While he cites the 46 countries that voted against the Moratorium on the Death Penalty in the UN General Assembly, that resolution applied to all crimes, including premeditated murder and terrorist offences. It was not a referendum on the mandatory death penalty for drug offences. In any case, the Moratorium was passed not once but twice by the UN General Assembly despite the objections of these countries.
Of those states that retain the death penalty in law, only 32 do so for drugs and most of those do not actually carry out such penalties, much less make capital punishment mandatory. Only about five percent of the world’s countries make impose mandatory capital punishment for drugs in both law and practice. As stated in our original commentary, in this sense Singapore is clearly on the fringe of international death penalty policy.

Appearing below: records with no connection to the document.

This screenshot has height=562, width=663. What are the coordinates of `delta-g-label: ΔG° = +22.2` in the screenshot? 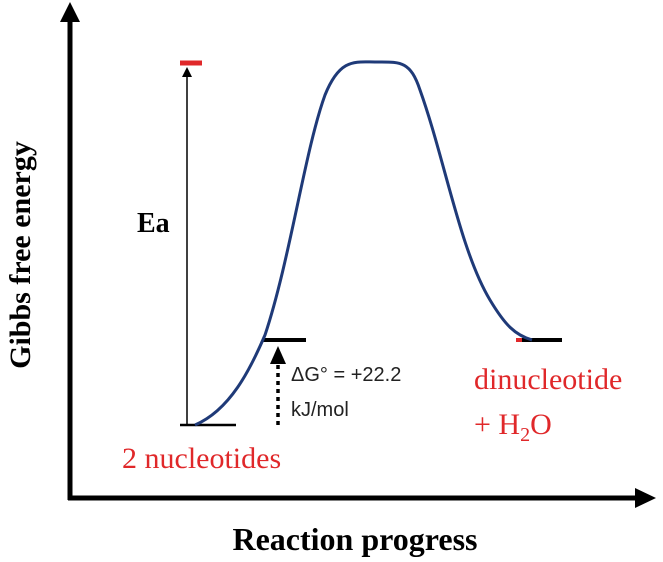 It's located at (346, 375).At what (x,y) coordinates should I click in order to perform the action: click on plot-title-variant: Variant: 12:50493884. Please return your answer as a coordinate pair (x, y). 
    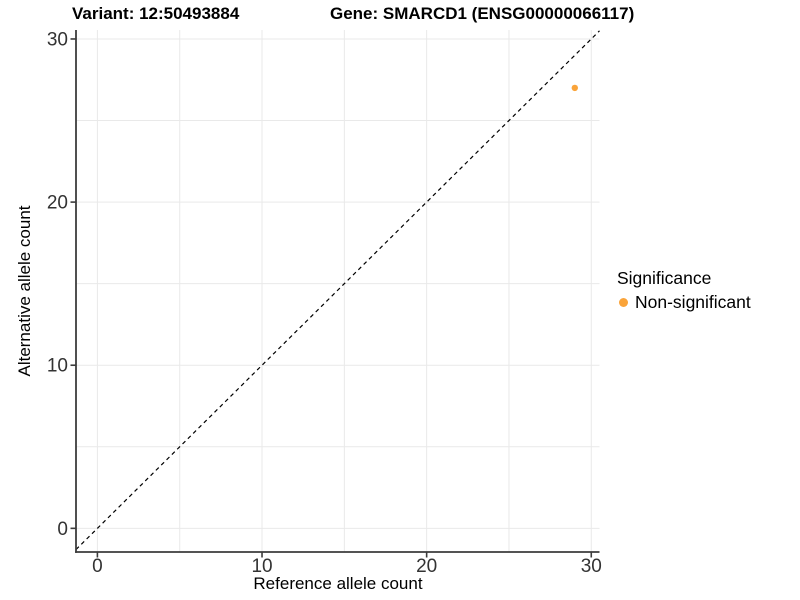
    Looking at the image, I should click on (156, 14).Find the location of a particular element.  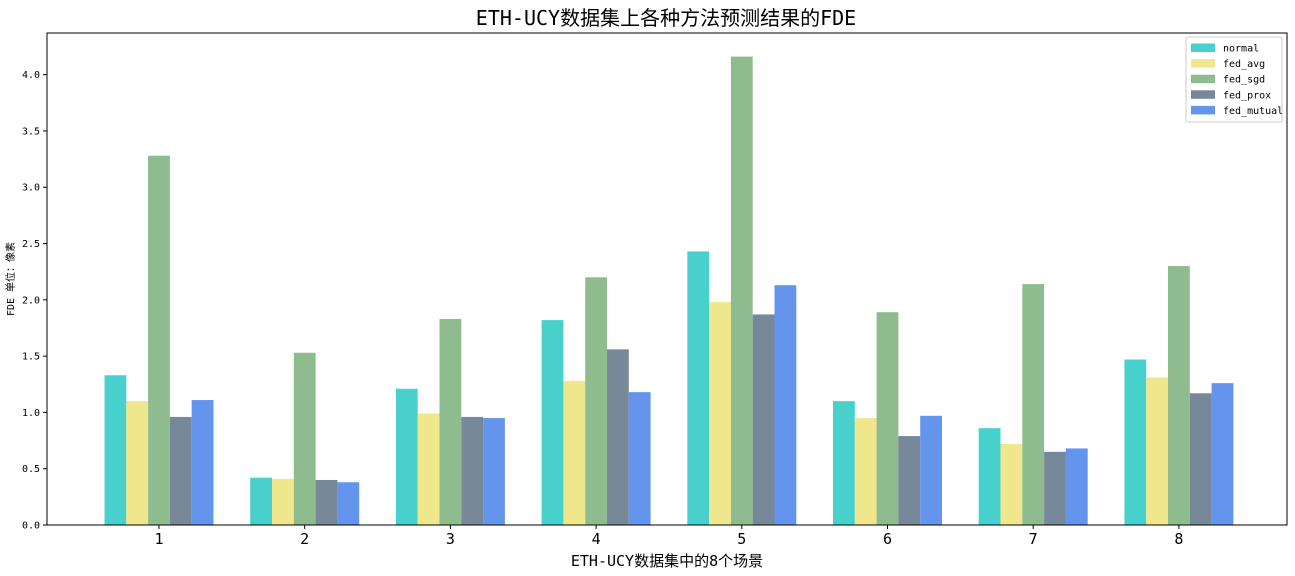

legend-label-fed_mutual: fed_mutual is located at coordinates (1253, 112).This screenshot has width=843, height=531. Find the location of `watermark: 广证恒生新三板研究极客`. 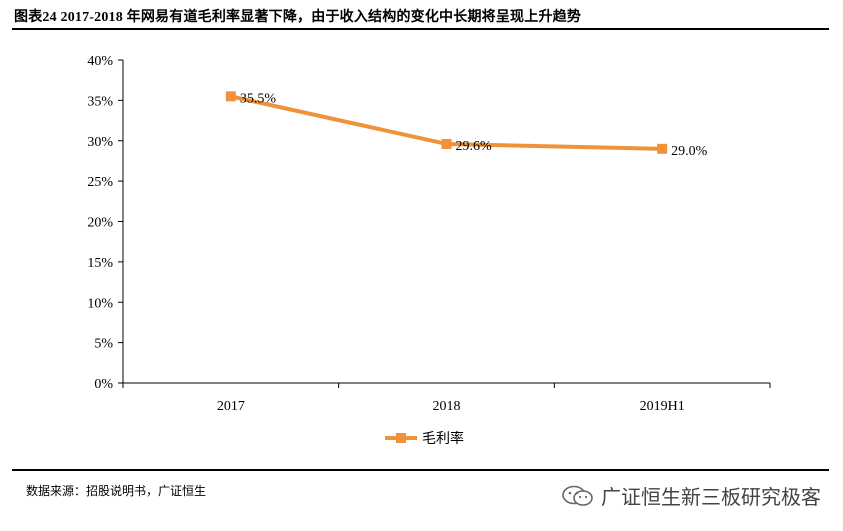

watermark: 广证恒生新三板研究极客 is located at coordinates (691, 496).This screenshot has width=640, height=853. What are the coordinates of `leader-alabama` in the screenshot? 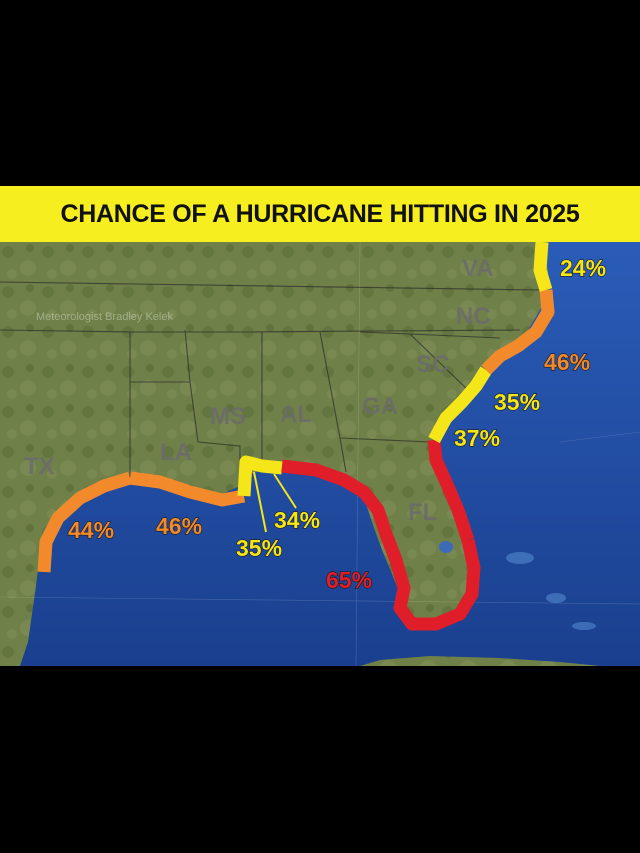 It's located at (285, 491).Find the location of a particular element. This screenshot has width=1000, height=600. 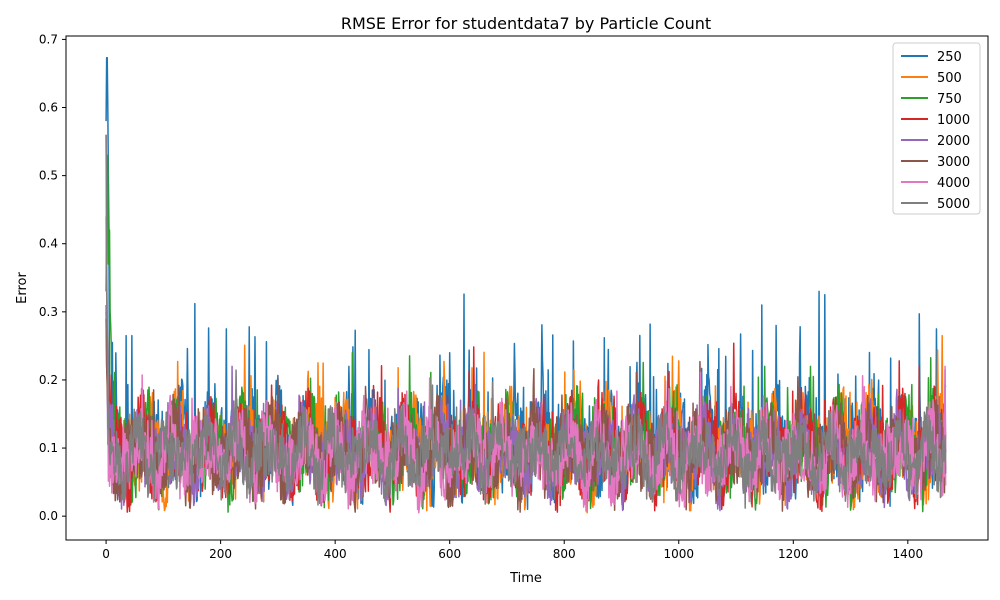

legend-label-2000: 2000 is located at coordinates (954, 142).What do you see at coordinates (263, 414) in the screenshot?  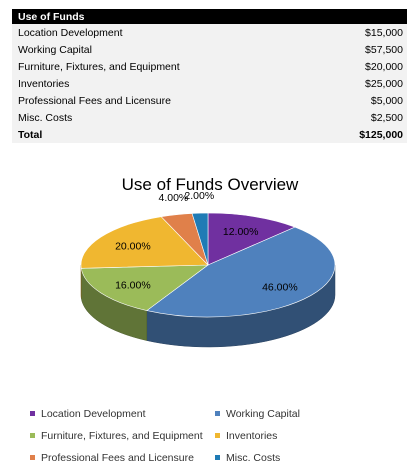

Finally Mr Teo also raises the issue of deterrence as a justification. However, in the Yong Vui Kong decision the court admitted that it would not be able to assess its effectiveness in preventing drug crimes. The Court of Appeals wrote, ‘It is not within the purview of this court to determine the efficacy or otherwise of the [mandatory death penalty]as a deterrent vis-à-vis the offence of drug trafficking.’ The court cited precedent for this position. In Ong Ah Chuan decision the Privy Council said, ‘Their Lordships would emphasise that in their judicial capacity they are in no way concerned with arguments for or against capital punishment or its efficacy as a deterrent to so evil and profitable a crime as trafficking in addictive drugs.’
Thus deterrence as a legal justification for the mandatory death penalty rings somewhat hollow.
In any case, the government of Singapore fails to publish detailed crime data, and data on executions it carries out, makes Mr Teo’s claims about the effectiveness of its policies impossible to test independently. In fact, drug offences of any kind are conspicuously absent from Singapore’s official crime data. Given that Singapore’s Central Narcotics Bureau regularly reports on major trafficking arrests on its website, this seems an odd omission.
As a result, the offence for which Yong Vui Kong has been sentenced to death does not appear as a crime in Singapore’s crime statistics for the year of his arrest (or if it does it is hidden elsewhere, and not recorded as a drug offence.
This isn’t the first time that Singapore has tried to justify its extreme drug policies. Last year, the island-state lashed out at UN Special Rapporteur on Torture, Manfred Nowak, for releasing a report on human rights and drug enforcement to the UN Human Rights Council. The Singapore government wrote that it ‘categorically rejects this or any attempt to impose a policy on sovereign States on how to deal with offenders under their criminal justice system’. It further defended its sovereign right to beat and kill drug offenders.